In this author's opinion, concurrent TDL and pericardiectomy are the preferred surgery. In one study (Fossum TW, Mertens MM, Miller MW, et al. Thoracic duct ligation and pericardectomy for treatment of idiopathic chylothorax. J Vet Intern Med 2004;18:307-310.), in which 10 dogs and 10 cats with idiopathich chylothorax were treated (TDL and PC were performed simultaneously in 13; PC was performed 2 and 9 months later in 2 dogs; 1 dog and 1 cat had PC without TDL; in 2 the PC was performed after TDL elsewhere and one had repeated TDL; and other combinations of the above...) pleural fluid accumulation resolved in 10/10 dogs and 8/10 cats. Fibrosing pleuritis was evident in 5 cats and 1 dog. Decortication was performed in 2 cats, both of which developed persistent post-op pneumothorax (resolved in both).

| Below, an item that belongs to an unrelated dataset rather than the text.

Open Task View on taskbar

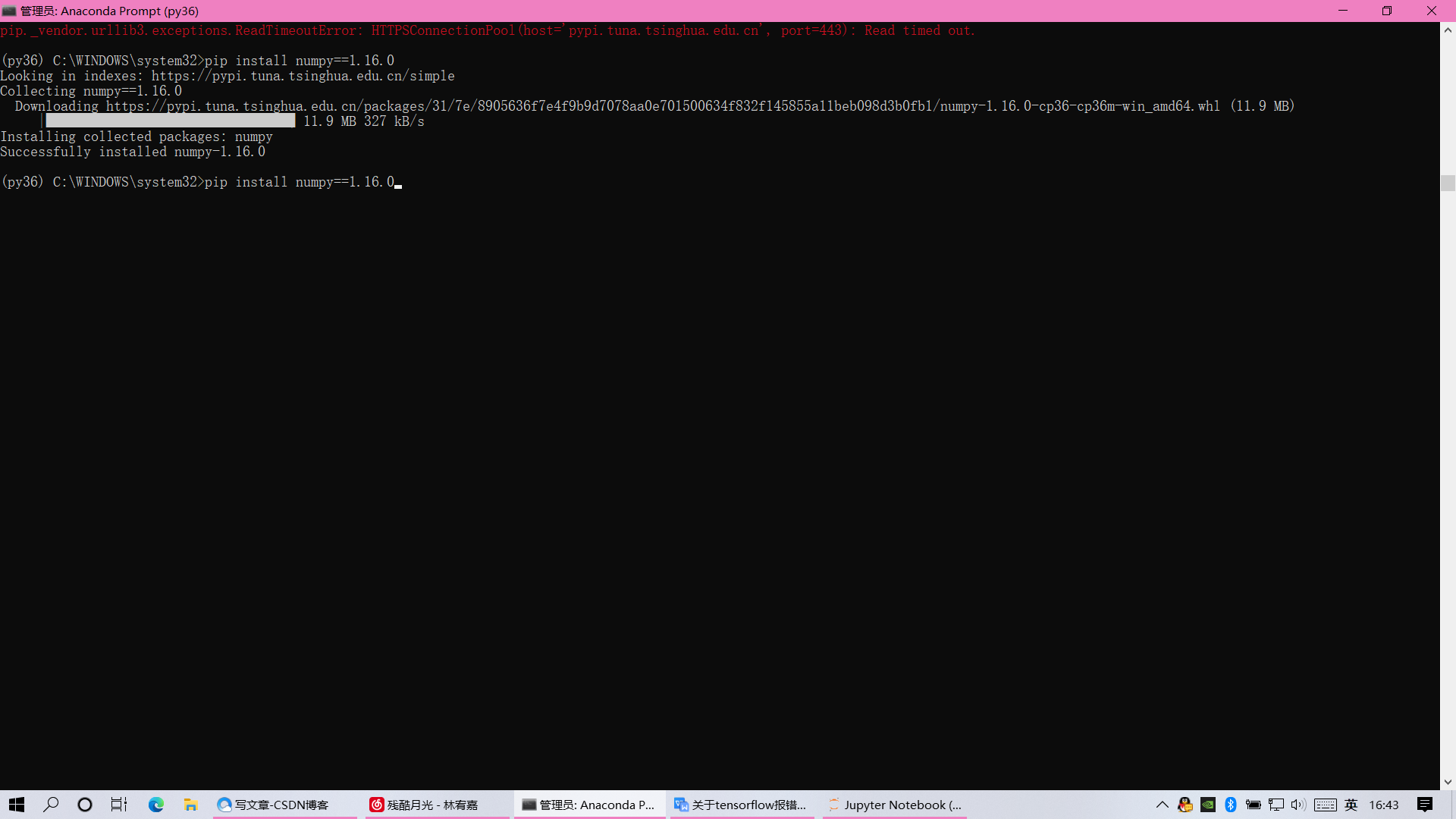[119, 805]
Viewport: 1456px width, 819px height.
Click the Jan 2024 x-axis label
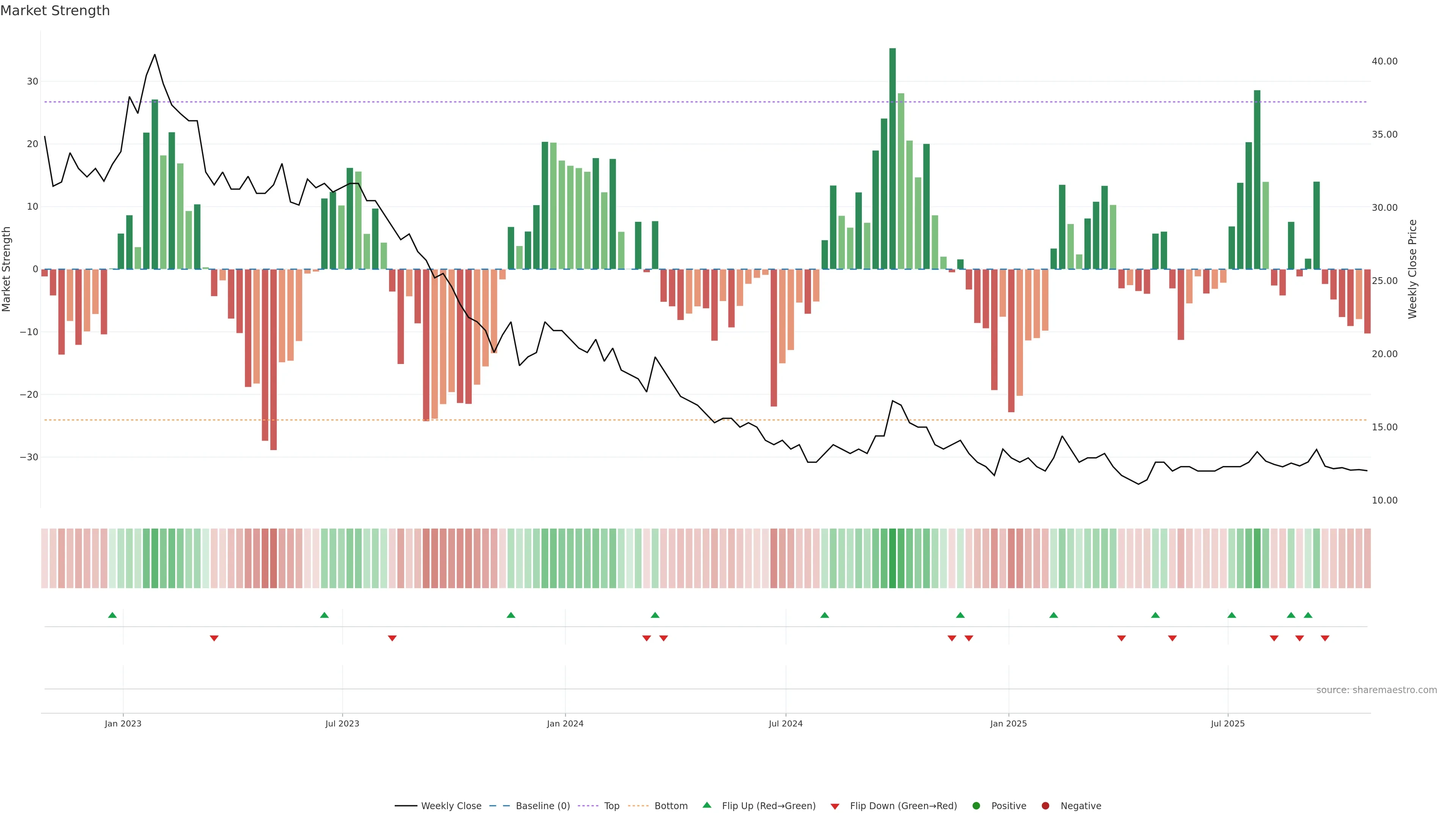pos(565,723)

Intestinal lymphangiectasia is one of several causes of protein-losing enteropathy. Either primary or secondary pathologic dilation of intestinal lymphatics and subsequent loss of lymph into the intestines, resulting in panhypoproteinemia, lympopenia, and hypocholesterolemia. Lymphangiectasia is far more common in the dog than in the cat, although it has been reported in the cat, including 3 of 43 cats in one retrospective study (these 3 cats did not have a PLE and their lesions were not as severe as is seen in dogs). The most common clinical signs are diarrhea (100% of dogs in some studies), anorexia, lethargy, vomiting, and weight loss. The onset can be described as acute or chronic and the diarrhea can be either small or large bowel. Ascites is obvious in about half of the patients on original presentation and body condition is variable. The classic laboratory findings of panhypoproteinemia, leukopenia, and hypocholesterolemia is seen less frequently than expected (approximately 40-60% of cases), although hypoalbuminemia is more consistent (~80%) and likely reflects the severity of disease. Another common finding is low ionized calcium (100% in one study, even though total calcium (corrected) was low in only 50%). In a recent retrospective study on full-thickness biopsies from dogs with chronic G signs evaluated by a pathology service (Vet Pathol 2006;43:1000-3) from 64 dogs, lymphangiectasia was the most common finding (38 dogs: 29 had transmural LA) without accompanying inflammation.

Primary lymphangiectasia is a congenital disorder and typically is limited to intestines, although a more widespread lymphatic disorder can be seen with accompanying chylothorax. The disease manifests in adulthood, but development of lipogranulomas may be a precipitating factor for the late onset of symptoms (as opposed to puppyhood). Commonly affected breeds include Yorkshire and Maltese terriers and the Norwegian lundehund.

Secondary lymphangiectasia is a consequence of obstructed lymphatics, which can be localized to the intestinal tract in the case of various inflammatory bowel diseases (especially lymphoplasmacytic enteritis), or may be secondary to right-sided heart disease, intra-abdominal or intra-thoracic neoplasia, disease of the thoracic duct, fungal disease with lymphadenitis, or any other disease that disrupts lymphatics.

Treatment is directed at the underlying cause, if present and found. For those dogs with idiopathic lymphangiectasia (presumed congenital), corticosteroids may still be beneficial if secondary inflammation from leaking lymph is inducing lipogranuloma formation. A diet that is restricted in fat is still recommended, although the true value of this is questionable. Ultimately, dogs with primary lymphangiectasia have a poor prognosis and are either euthanized due to progressive loss in body condition or intractable diarrhea or develop MODS from severe malnutrition.